Your task is to filter the data below down to the lines holding "computer".

Pixel coordinate grounding data
○ ○ ○ ○

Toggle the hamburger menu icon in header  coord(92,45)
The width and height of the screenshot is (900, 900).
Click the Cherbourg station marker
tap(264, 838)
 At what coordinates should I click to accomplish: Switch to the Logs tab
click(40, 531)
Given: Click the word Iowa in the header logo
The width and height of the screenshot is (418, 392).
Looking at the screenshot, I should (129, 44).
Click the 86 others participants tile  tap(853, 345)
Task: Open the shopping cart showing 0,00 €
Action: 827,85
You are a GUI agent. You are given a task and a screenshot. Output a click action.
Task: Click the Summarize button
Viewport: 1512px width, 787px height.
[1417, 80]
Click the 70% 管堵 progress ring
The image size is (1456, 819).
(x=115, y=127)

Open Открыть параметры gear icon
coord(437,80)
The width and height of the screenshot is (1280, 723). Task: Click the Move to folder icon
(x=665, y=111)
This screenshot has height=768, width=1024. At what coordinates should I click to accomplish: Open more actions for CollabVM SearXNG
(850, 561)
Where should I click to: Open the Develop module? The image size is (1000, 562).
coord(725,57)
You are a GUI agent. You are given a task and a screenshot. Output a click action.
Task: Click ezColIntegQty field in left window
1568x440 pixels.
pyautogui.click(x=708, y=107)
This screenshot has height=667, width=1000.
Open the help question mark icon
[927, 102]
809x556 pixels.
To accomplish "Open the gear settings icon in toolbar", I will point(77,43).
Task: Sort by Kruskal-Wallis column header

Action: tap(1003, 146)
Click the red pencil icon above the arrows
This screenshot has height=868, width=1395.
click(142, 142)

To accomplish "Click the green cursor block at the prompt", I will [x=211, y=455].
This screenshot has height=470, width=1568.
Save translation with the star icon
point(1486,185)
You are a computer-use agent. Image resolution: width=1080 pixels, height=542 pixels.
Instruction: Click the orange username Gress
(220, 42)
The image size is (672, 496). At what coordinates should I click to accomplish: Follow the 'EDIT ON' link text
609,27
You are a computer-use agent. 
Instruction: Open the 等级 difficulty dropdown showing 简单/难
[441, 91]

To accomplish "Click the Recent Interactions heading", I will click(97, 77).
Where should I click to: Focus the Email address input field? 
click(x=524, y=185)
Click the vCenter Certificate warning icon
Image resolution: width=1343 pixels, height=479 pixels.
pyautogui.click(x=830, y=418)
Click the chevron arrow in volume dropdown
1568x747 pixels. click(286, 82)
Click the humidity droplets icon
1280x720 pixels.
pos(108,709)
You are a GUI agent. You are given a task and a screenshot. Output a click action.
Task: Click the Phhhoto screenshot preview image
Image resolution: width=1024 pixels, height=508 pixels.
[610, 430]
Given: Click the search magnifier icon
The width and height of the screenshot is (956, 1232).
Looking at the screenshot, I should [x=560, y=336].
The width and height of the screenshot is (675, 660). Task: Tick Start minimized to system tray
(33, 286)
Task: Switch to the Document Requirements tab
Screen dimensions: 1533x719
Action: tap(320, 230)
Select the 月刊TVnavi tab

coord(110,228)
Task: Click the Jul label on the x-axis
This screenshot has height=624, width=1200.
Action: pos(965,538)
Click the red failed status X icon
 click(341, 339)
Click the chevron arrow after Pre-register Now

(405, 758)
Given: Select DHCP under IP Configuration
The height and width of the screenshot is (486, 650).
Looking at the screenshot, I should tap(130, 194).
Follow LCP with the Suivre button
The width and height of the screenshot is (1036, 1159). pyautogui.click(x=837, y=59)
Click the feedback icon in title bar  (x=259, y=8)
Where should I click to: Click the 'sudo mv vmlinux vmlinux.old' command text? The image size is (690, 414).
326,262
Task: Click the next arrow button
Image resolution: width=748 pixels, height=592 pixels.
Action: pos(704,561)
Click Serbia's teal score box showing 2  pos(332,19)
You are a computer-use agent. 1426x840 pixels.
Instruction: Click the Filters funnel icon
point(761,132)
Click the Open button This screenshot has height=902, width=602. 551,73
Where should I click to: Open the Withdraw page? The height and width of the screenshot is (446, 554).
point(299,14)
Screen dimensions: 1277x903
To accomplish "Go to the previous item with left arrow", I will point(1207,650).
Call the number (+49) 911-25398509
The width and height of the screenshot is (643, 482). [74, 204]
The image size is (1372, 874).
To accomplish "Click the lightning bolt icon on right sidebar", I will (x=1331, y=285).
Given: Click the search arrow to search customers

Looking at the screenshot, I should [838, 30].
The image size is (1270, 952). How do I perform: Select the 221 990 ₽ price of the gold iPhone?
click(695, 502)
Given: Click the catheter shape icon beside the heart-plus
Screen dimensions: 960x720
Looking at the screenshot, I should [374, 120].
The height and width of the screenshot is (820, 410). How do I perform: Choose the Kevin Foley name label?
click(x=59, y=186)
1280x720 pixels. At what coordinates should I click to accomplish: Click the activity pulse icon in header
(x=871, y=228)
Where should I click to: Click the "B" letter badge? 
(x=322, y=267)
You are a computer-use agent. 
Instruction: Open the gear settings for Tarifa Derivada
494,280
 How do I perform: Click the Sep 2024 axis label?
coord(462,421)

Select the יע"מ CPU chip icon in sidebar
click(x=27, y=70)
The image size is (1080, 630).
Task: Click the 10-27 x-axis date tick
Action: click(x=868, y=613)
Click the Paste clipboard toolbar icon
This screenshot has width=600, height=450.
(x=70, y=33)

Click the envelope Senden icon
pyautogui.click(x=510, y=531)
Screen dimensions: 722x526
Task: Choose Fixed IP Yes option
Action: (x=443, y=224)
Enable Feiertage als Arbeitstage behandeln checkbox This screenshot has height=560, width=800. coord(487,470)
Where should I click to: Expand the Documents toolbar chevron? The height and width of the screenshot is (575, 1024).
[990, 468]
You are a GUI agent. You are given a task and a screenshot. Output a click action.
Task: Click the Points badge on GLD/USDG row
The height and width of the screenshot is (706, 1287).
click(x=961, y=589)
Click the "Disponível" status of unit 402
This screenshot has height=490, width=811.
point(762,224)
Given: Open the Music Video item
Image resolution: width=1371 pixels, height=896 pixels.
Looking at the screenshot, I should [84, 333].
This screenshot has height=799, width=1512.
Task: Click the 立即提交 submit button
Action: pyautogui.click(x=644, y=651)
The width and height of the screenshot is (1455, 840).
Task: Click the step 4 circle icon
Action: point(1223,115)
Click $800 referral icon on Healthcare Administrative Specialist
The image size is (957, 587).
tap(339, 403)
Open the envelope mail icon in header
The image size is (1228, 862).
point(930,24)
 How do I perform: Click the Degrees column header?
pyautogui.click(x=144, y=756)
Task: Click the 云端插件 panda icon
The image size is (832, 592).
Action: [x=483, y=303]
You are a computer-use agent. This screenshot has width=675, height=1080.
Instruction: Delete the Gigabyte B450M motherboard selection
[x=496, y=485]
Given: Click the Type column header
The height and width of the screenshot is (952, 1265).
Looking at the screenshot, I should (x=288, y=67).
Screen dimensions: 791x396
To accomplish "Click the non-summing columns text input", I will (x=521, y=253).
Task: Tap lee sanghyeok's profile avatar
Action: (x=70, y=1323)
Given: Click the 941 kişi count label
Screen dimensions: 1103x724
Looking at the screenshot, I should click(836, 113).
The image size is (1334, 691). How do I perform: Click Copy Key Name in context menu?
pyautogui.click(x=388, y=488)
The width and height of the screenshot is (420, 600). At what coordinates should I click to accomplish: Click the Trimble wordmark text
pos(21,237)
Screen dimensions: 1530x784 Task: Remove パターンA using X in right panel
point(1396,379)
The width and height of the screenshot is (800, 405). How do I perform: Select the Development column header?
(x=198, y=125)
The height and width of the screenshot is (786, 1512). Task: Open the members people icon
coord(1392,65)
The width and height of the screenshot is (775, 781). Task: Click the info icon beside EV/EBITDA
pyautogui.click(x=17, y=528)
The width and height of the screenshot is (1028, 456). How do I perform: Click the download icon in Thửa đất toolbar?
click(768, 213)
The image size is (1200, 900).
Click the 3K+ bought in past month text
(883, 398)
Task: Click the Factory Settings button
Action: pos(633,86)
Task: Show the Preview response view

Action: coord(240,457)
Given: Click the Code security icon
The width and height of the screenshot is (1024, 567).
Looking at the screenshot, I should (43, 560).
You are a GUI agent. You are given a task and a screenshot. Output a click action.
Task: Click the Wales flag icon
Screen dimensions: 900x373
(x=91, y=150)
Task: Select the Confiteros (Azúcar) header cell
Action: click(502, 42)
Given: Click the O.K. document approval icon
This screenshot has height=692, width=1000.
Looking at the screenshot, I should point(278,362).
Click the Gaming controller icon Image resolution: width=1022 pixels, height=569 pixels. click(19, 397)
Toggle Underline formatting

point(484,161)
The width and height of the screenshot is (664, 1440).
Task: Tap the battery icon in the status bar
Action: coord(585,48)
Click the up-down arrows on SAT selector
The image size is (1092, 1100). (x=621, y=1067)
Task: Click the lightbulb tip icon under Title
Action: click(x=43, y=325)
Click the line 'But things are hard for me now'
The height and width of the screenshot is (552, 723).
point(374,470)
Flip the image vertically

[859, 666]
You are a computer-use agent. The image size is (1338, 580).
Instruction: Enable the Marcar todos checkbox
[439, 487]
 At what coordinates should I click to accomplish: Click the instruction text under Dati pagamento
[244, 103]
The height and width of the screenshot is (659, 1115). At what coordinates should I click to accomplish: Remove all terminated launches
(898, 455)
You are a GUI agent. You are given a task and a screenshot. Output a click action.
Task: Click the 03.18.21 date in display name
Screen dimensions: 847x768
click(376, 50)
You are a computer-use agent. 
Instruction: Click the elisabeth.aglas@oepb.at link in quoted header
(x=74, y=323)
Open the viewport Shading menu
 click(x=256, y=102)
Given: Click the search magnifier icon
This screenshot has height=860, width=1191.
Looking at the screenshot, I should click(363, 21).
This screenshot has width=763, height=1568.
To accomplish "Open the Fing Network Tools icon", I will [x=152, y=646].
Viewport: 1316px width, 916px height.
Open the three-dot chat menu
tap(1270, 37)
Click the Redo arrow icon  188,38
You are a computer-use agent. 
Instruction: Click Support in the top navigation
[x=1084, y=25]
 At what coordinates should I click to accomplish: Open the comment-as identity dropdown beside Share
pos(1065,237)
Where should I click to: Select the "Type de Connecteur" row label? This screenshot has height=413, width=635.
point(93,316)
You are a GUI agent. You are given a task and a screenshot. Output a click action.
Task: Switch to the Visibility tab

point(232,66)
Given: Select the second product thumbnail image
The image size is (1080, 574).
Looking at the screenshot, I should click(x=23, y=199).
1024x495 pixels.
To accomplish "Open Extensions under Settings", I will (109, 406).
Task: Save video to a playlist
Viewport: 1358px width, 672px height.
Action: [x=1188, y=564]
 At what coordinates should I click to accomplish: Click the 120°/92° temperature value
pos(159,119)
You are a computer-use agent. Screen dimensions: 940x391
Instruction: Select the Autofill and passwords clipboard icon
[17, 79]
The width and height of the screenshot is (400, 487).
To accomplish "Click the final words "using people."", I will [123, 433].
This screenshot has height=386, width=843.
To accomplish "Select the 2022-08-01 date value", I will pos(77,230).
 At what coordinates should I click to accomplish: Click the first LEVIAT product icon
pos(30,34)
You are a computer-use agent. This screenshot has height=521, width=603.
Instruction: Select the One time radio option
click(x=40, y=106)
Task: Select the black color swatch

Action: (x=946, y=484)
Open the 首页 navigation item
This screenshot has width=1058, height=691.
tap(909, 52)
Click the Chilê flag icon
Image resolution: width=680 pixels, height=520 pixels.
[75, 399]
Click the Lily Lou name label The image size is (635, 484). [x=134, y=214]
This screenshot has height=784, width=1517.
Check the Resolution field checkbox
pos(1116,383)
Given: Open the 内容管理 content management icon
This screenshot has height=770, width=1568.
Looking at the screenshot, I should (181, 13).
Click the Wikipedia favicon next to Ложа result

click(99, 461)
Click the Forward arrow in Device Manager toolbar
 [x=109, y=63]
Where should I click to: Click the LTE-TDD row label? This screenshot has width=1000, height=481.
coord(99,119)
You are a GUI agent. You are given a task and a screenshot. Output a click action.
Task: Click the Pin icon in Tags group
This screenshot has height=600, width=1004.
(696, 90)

○ ○ ○ ○

#### Response to this exercise:
You are a computer-use agent. Image resolution: width=1080 pixels, height=542 pixels.
You are a computer-use agent. 
You are a computer-use agent. 1426x840 pixels.
You are a computer-use agent. 
You are a computer-use agent. This screenshot has width=675, height=1080.
You are a computer-use agent. The image size is (1338, 580).
You are a computer-use agent. 
You are a computer-use agent. 
You are a computer-use agent. Screen dimensions: 940x391
You are a computer-use agent. This screenshot has height=521, width=603.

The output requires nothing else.